だが、藤井奈々監督が「それぞれが動くスペースの範囲、ここは誰が狙うべきで、誰が守備をすべきなのかを伝えた」というハーフタイムを介して流れは一変する。選手同士の距離感がよくなると、成宮が前線で攻撃のアクセントになった。
57分には、ゴール前でボールを受けると細かいフェイントを織り交ぜてフィニッシュまで持ち込み、59分には、ドリブルで複数の相手を引きつけながらMF山崎円美のシュートをお膳立てする。そして72分、左サイドを深くえぐった山崎のクロスに頭で鮮やかに合わせて試合を振り出しに戻した。
80分には、交代で投入されたFW小澤寛のグラウンダーのパスをFW大滝麻未が押し込んで逆転。千葉は後半だけで12本のシュートを放ち、決定的なピンチはGK船田麻友を中心に、守備陣が体を張って守りきった。
この勝利で、千葉は首位の浦和と勝ち点「6」差の4位に浮上。
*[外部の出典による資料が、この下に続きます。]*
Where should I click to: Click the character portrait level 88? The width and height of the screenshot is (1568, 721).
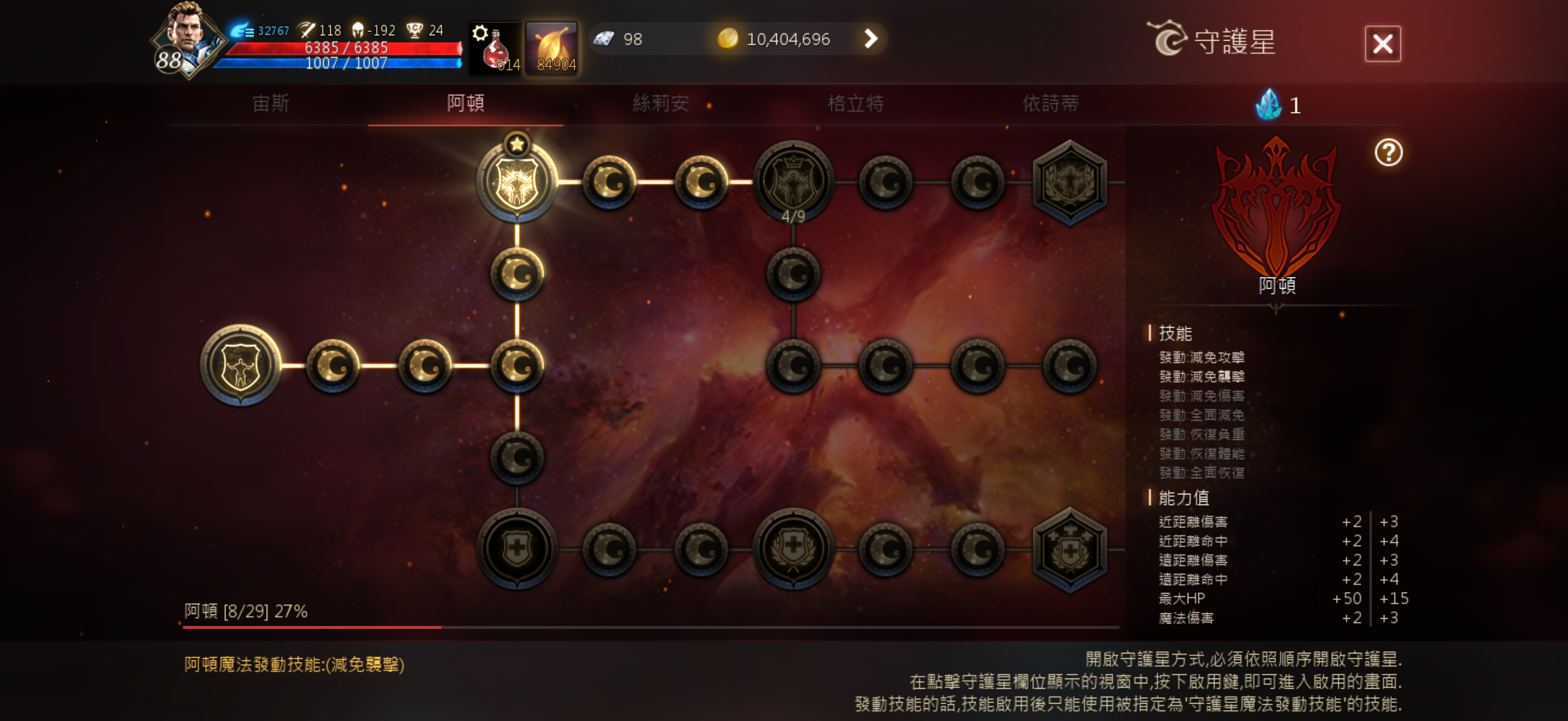[185, 41]
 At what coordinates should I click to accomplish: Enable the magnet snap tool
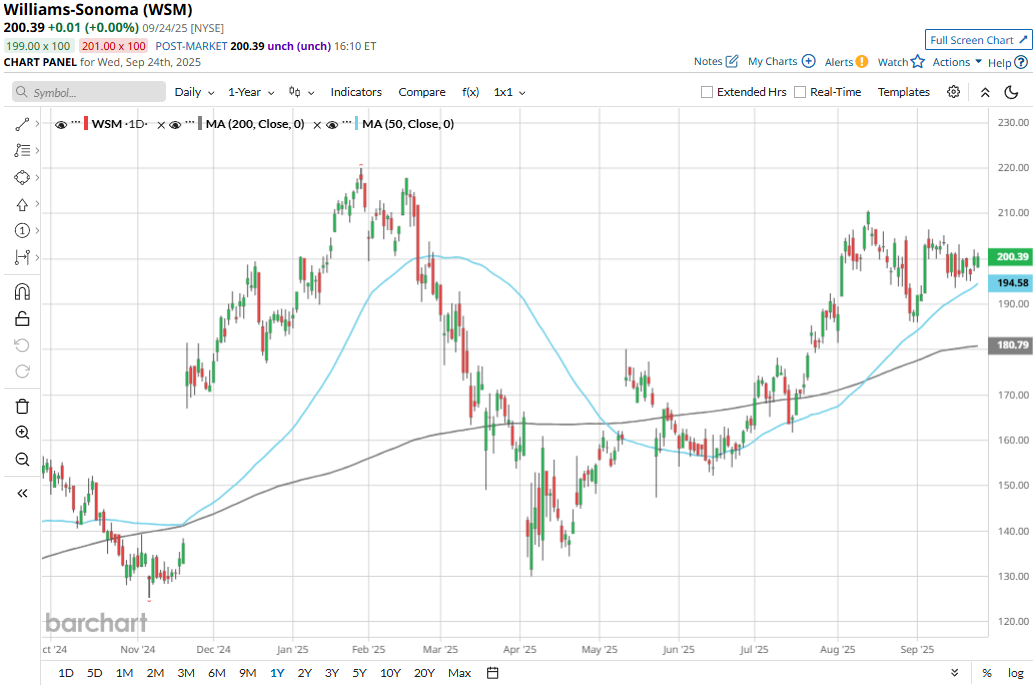[22, 292]
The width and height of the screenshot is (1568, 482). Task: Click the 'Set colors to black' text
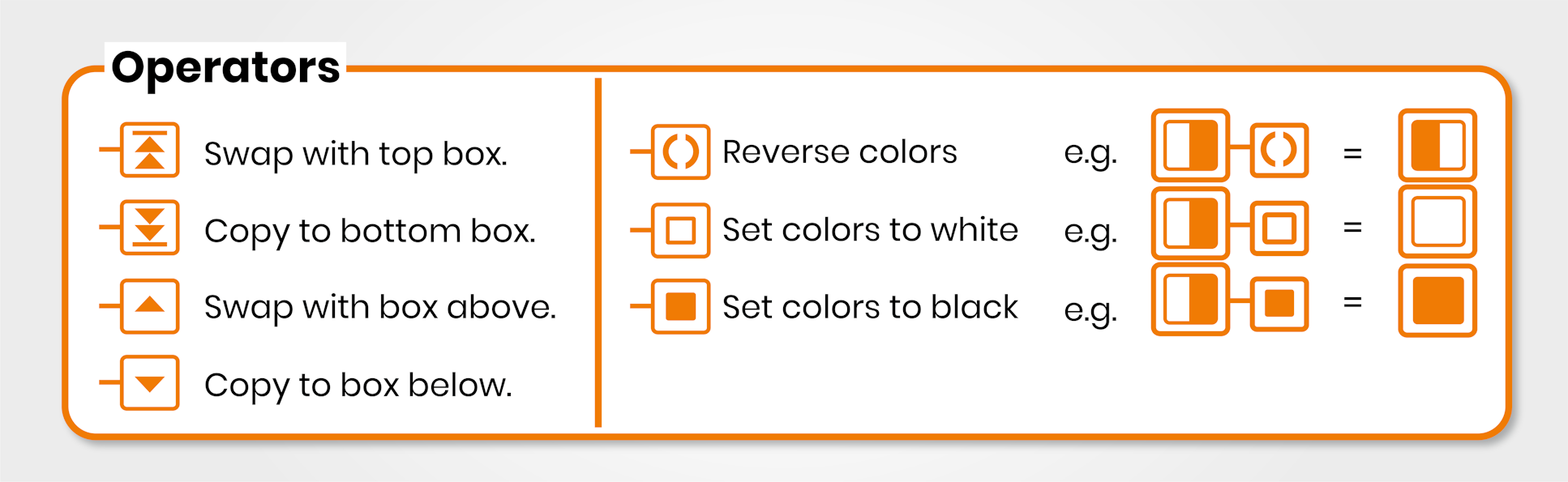click(x=870, y=307)
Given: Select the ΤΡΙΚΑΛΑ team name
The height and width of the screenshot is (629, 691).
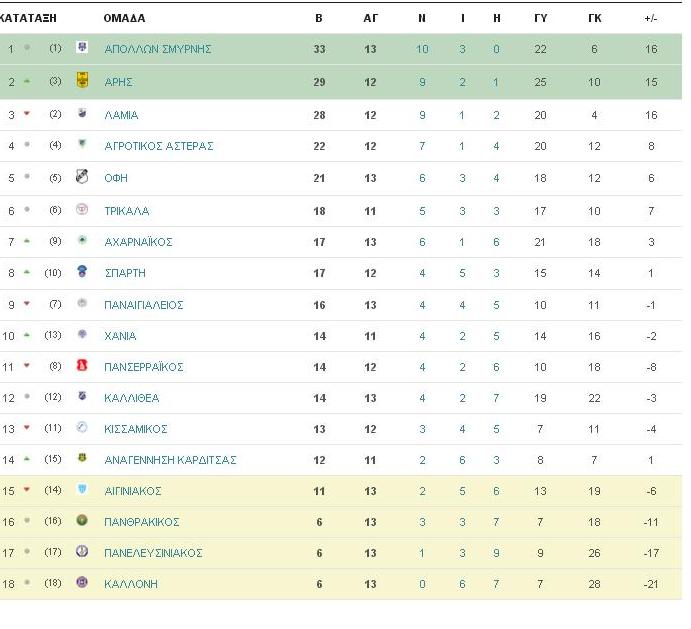Looking at the screenshot, I should (x=126, y=211).
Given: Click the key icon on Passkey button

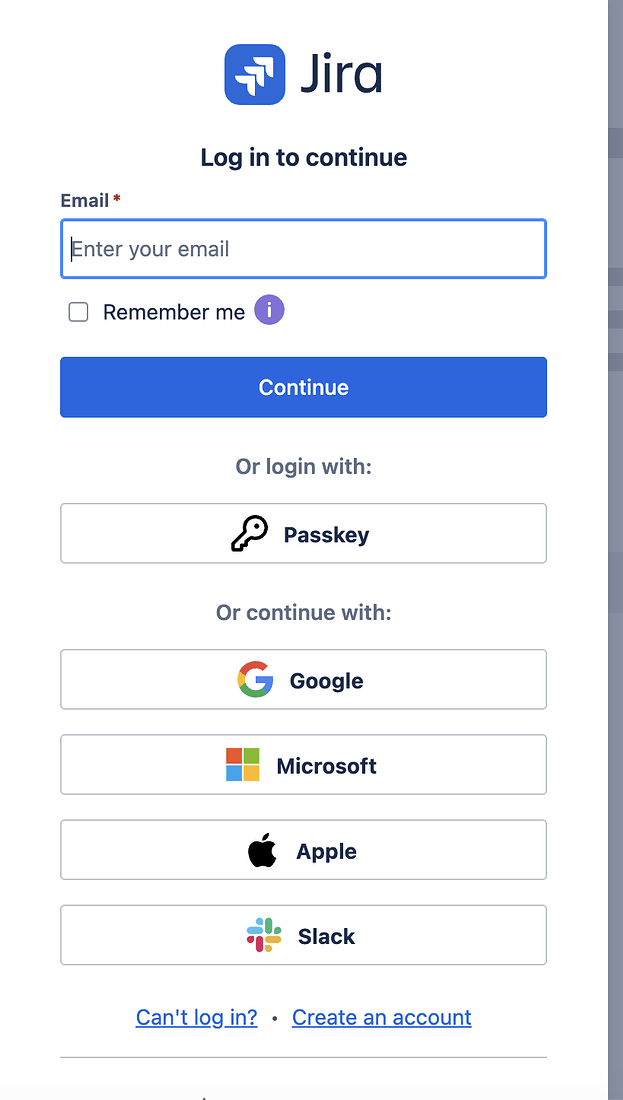Looking at the screenshot, I should coord(249,534).
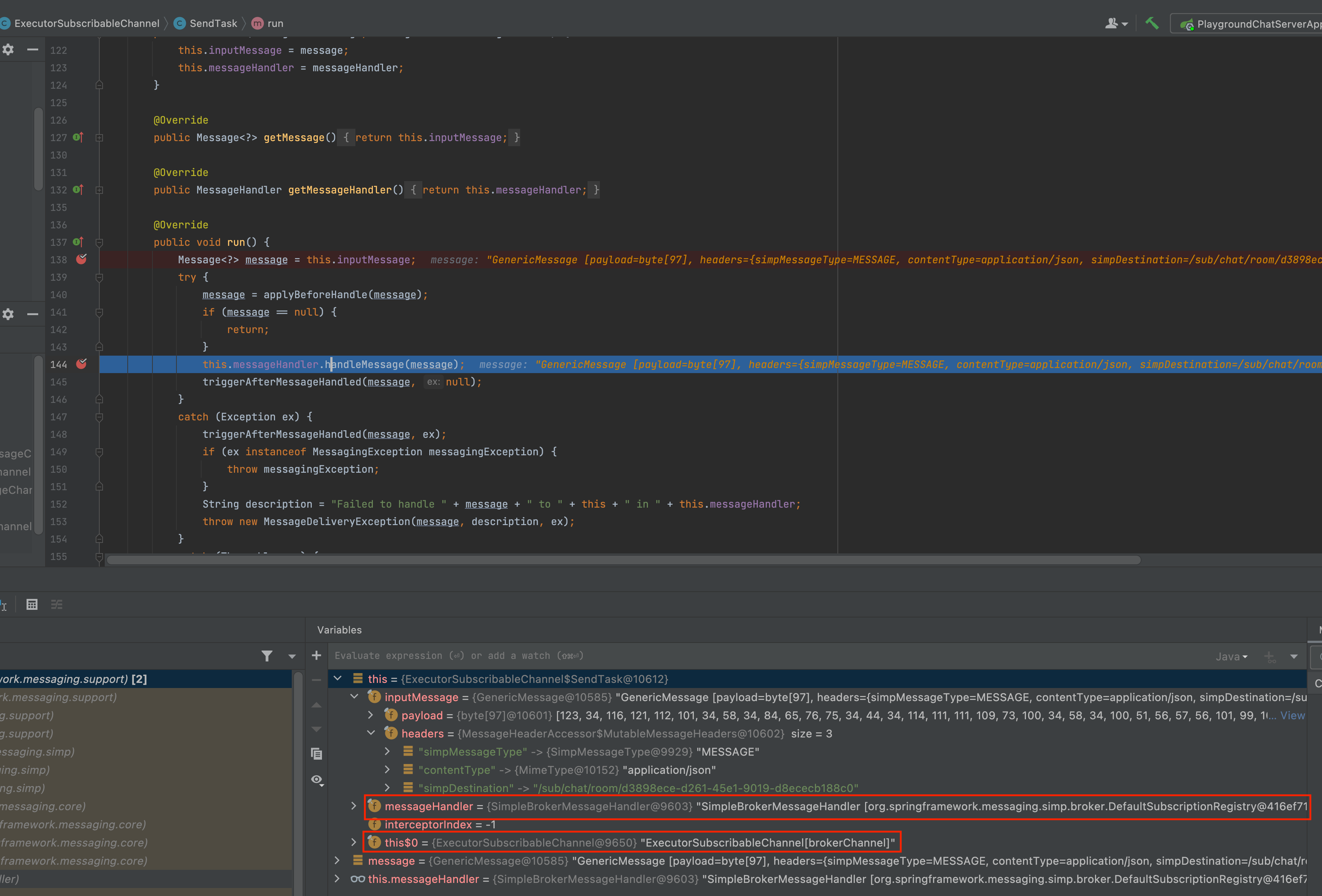Click the table view icon in debug toolbar
The height and width of the screenshot is (896, 1322).
[32, 604]
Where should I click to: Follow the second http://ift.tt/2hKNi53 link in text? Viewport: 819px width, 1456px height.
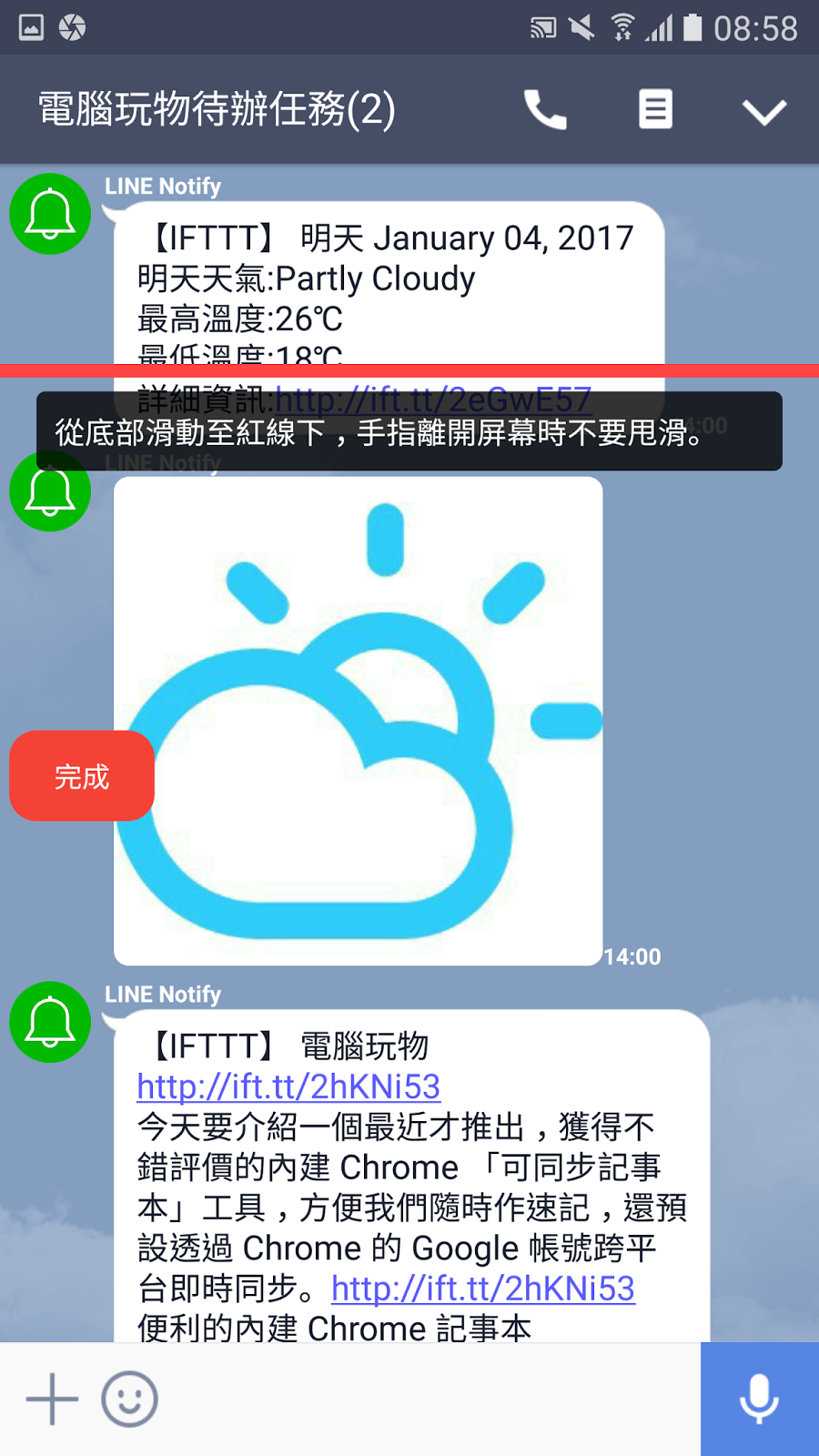(x=483, y=1289)
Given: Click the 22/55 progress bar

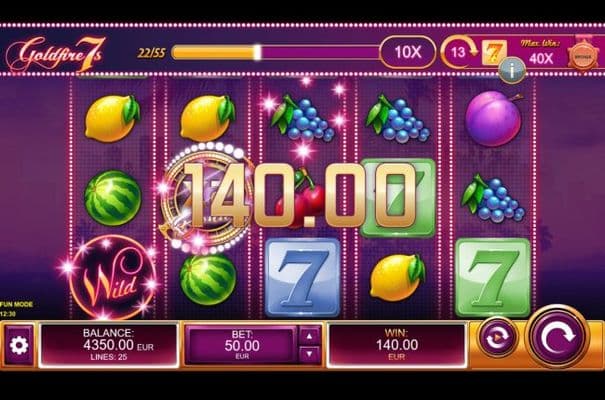Looking at the screenshot, I should (x=275, y=52).
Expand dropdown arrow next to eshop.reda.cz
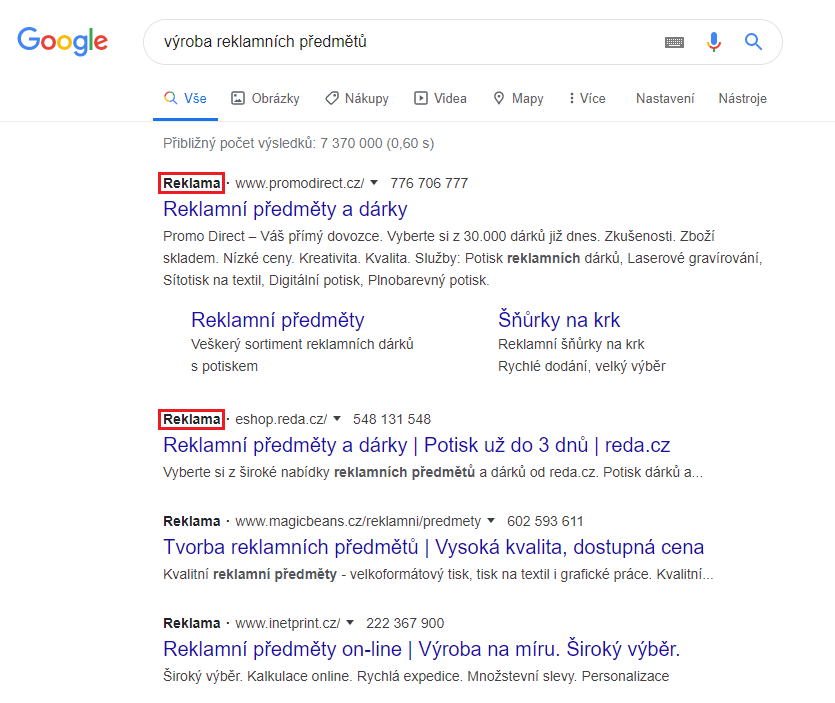Image resolution: width=835 pixels, height=703 pixels. click(337, 419)
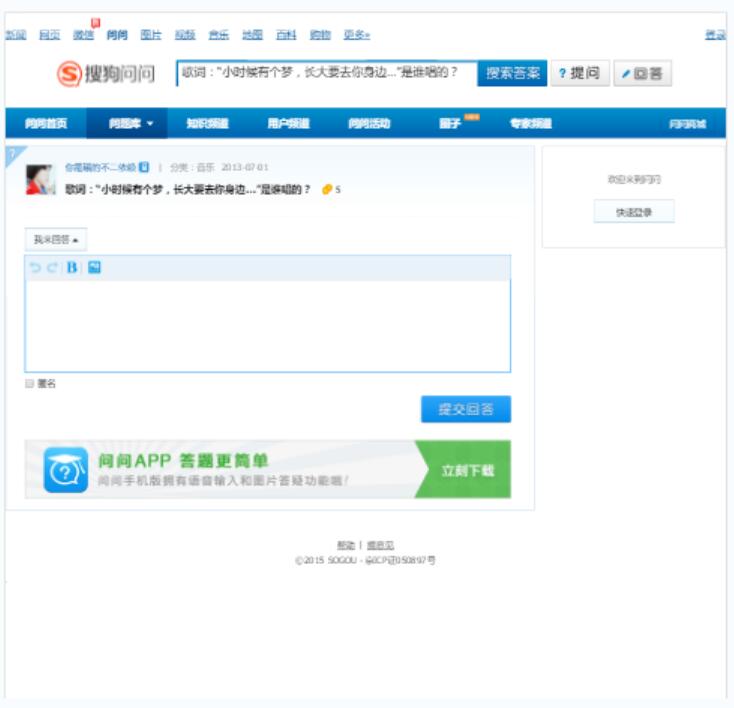Click the insert image icon in editor
This screenshot has height=708, width=734.
tap(94, 267)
台風の影響で消化試合が1試合少なく、残り7試合で優勝も狙える位置につけている。
成宮は試合後、この勝利が持つもう一つの大切な意味を明かした。
「今日のテーマは『千葉のために戦う』でした。前半は本当にみっともない試合をしたので、後半で取り返せ、と監督からも言われましたし、何不自由なくサッカーをできていることに感謝の気持ちを持ってプレーしました。(台風15号で)被災した方で、試合に足を運んでくれた方もいらっしゃるので。市原市で勝ったということは、勝ち点3以上のものがあると思います」(成宮)
【ケガを乗り越えて進化したプレー】
ダブルタッチや足裏を使ったドリブル、細かいボディフェイントやノールックパス。猛プレッシャーをかける相手を浮き玉で軽やかにかわし、針の穴を通すようなスルーパスで決定機を創り出す。豊富なアイデアと、それを具現化するスキルが生み出す独創的なプレーは成宮の真骨頂だ。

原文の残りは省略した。